▸ Task instructions
Repeat the lines below word for word, leaving out the pictures.

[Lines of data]
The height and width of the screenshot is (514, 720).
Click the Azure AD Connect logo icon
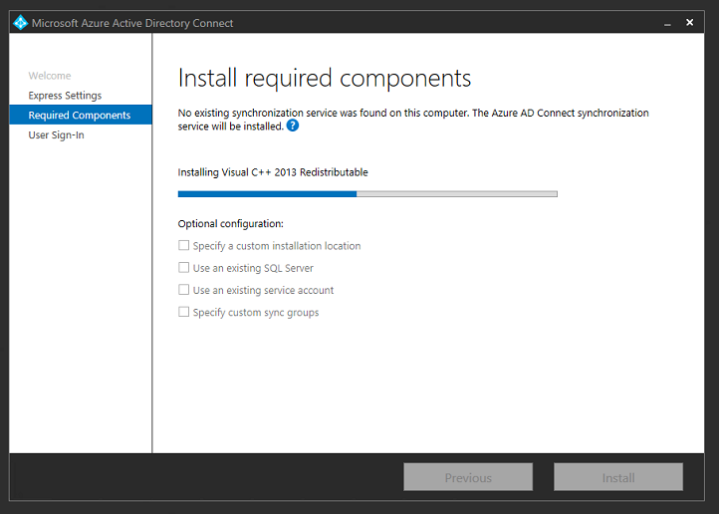[x=20, y=23]
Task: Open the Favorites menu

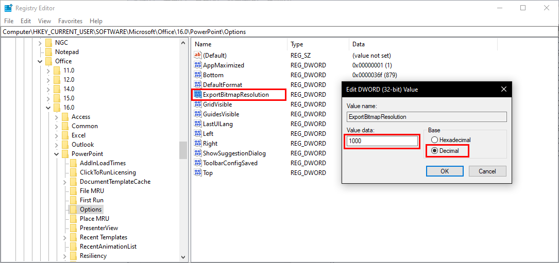Action: 70,21
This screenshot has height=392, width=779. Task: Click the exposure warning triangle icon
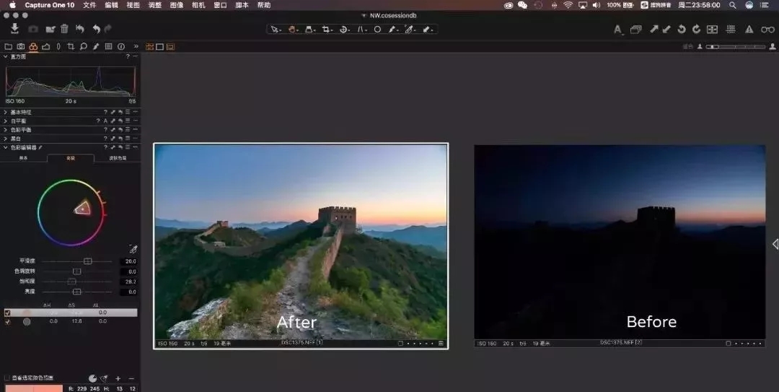[749, 30]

▸ Result of this task
The height and width of the screenshot is (514, 720).
Click the Azure AD Connect logo icon
[x=20, y=23]
Task: Open the Favorites menu

Action: 70,21
This screenshot has height=392, width=779. Task: Click the exposure warning triangle icon
[749, 30]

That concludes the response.